Gestion des ressources humaines
* Des progressions de carrière variables : Un auxiliaire de vie sociale, salarié d’une association ou d’un organisme, a un seul employeur. Tout en changeant de personnes aidées, il garde son ancienneté qui intervient dans sa rémunération. Les possibilités d’évoluer dans ses responsabilités sont, pour lui, réelles. Un auxiliaire de vie sociale, rémunéré par un particulier, peut avoir plusieurs employeurs en même temps pour parvenir à un temps complet. Lorsque la prestation auprès d’une personne s’arrête définitivement, il perd son emploi ainsi que son ancienneté qu’il aura du mal à renégocier auprès d’un nouvel employeur.
=> L’accès à la VAE, déjà mobilisée par la profession, mérite d’être développé notamment pour les intervenants les moins informés dont les employeurs sont des particuliers. Cette perspective est d’autant plus justifiée que la certification joue un rôle important dans la rémunération.
* Une main-d'oeuvre relativement âgée : La moyenne d’âge des auxiliaires de vie sociale est plus élevée, ce qui s’explique, entre autres, par le fait que ce métier attire souvent des femmes ayant élevé leurs enfants.
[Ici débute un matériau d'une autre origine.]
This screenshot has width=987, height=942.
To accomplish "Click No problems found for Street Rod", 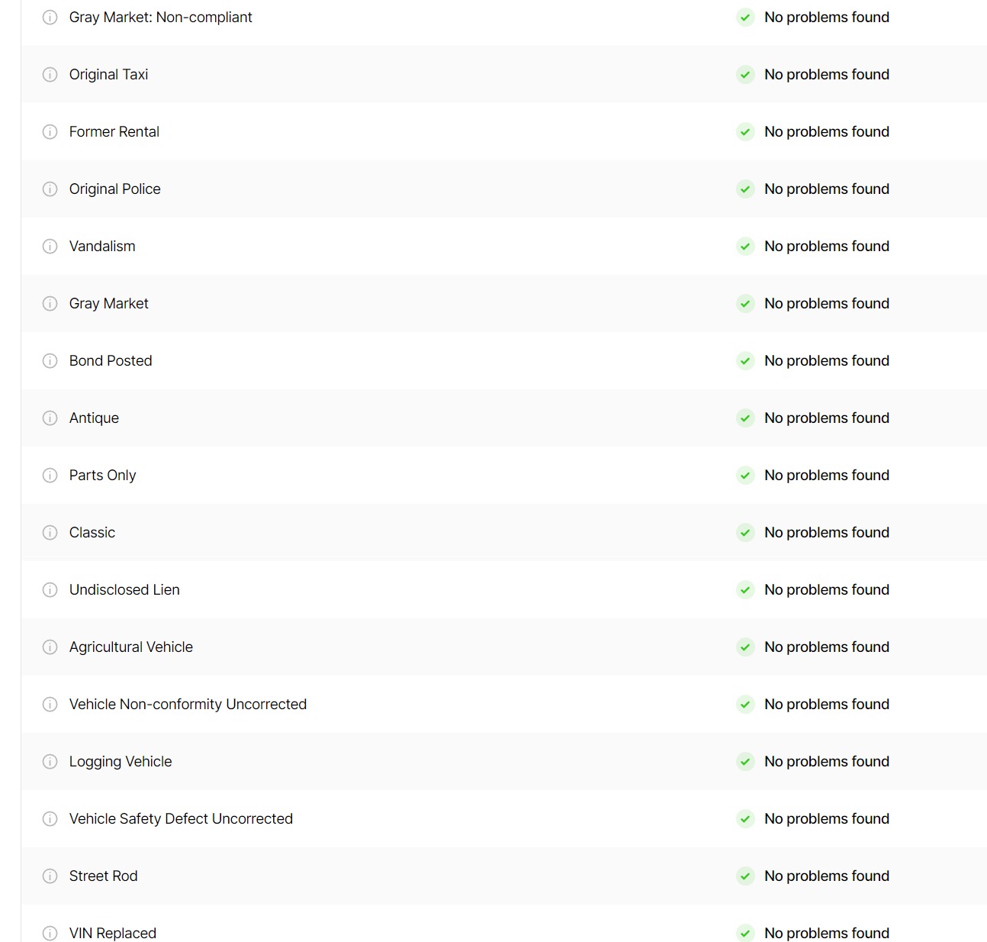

Cette caractéristique convient aux personnes âgées qui apprécient, en général, d’être aidées par des adultes faisant preuve de maturité.
=> Pour ce métier éprouvant, des dispositions peuvent être prises afin de faciliter l’intervention des personnes qui se fatiguent plus rapidement. La formation continue peut aider à apprendre de nouvelles techniques. Par ailleurs, avec le développement de la professionnalisation des activités d’aide à domicile, le métier peut devenir attractif pour des jeunes à la recherche d’une qualification et d’un métier.
* Autonomie de déplacement : Intervenant souvent chez différentes personnes durant la même journée, pouvant également travailler la nuit, l’auxiliaire de vie sociale doit être autonome dans ses déplacements. Les seuls transports en commun ne sont pas suffisants.
=> Cette contrainte est un réel problème pour les demandeurs d’emploi qui se positionnent sur ce métier et qui, faute de transports en commun, de permis de conduire ou de véhicule, ne peuvent pas accéder aux quartiers où l’offre est abondante.